ARABITCH at VAULT Festival is the queer Arab clown show you didn’t know you needed, and comes with some top Arab pop recommendations
“There aren’t any Lebanese lesbian bookclubs around”
You don’t get many queer Arab clown shows to the pound so that alone (along with one of the best titles of this year’s VAULT Festival) makes ARABITCH an intriguing prospect. And as a work in progress, it certainly has the ingredients for a powerful exploration of intersectional gender politics, specifically how to resolve being both a member of the LGBTQ+ community and Arabic.

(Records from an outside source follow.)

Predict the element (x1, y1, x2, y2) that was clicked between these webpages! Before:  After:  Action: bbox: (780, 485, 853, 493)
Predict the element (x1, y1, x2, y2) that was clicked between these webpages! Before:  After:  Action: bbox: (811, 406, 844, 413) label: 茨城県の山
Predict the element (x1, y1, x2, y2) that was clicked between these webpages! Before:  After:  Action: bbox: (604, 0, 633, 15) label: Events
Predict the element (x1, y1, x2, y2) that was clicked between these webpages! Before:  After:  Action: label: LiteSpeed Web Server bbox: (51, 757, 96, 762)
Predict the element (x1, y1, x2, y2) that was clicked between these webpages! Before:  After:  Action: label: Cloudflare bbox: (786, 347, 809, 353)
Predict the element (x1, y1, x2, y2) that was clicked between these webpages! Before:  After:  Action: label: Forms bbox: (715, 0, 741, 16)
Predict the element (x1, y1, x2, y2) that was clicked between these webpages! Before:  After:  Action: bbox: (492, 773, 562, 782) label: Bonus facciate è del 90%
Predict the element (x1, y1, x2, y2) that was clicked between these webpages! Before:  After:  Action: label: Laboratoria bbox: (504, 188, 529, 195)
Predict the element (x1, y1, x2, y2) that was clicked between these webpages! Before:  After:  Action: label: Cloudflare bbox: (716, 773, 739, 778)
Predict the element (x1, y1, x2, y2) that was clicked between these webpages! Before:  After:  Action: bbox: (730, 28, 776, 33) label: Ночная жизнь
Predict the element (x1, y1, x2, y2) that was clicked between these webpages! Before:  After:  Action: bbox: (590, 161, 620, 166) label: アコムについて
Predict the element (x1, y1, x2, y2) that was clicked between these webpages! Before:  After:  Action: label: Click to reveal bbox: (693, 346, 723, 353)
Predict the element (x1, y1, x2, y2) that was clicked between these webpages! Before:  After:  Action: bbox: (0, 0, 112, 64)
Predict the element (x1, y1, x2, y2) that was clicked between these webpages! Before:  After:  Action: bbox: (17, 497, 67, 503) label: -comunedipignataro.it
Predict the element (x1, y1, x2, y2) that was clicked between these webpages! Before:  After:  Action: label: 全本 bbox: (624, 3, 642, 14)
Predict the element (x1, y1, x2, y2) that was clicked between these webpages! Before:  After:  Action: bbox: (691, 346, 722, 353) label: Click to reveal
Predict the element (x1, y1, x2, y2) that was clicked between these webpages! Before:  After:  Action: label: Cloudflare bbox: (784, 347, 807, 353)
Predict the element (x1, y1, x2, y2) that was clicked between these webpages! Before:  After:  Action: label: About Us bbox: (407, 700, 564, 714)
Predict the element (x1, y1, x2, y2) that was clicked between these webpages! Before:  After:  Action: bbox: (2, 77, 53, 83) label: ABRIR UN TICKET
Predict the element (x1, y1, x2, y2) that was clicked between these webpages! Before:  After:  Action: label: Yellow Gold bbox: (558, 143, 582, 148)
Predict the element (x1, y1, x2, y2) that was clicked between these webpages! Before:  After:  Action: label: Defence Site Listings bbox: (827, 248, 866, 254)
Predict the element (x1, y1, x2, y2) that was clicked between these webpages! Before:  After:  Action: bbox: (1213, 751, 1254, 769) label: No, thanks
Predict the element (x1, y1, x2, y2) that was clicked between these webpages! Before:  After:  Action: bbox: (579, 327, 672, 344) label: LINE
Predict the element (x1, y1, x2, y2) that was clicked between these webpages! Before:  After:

Writer/performer Sara Dawood does this through a wide-ranging hour which feels like its heart lies in cabaret, an aura well-cultivated in Serafina Cusack’s production and the intimacy of the Pit. Participatory game shows sit alongside spoken word interludes, confessional coming out stories are followed by exuberant dance, there’s even a measure of dragged-up time-travelling body-swapping.
It is clear that Dawood has a lot to say, all of it heartfelt and deeply considered. She draws lines from racist narratives in Western society as a whole to the the dominance of the cis white gay narrative to the hypocrisy in only really noticing LGBTQ+ Arab people when they’re being murdered, demanding we think about how this might actually affect an individual still going through the process of finding their own queer Arab identity.
And there’s something fascinating in the exploration of Arab culture (about which I know shamefully little) both past in the form of Abu Nuwas, an 8th century queer Iraqi poet and present in Lebanese pop icon Nancy Ajram. The meshing of this with the overt fun of elements like ‘Name That Lesbian’ doesn’t quite feel there yet though, the show wearing its transitions a little too clearly. Still, ARABITCH’s is a voice worth listening to and looking out for.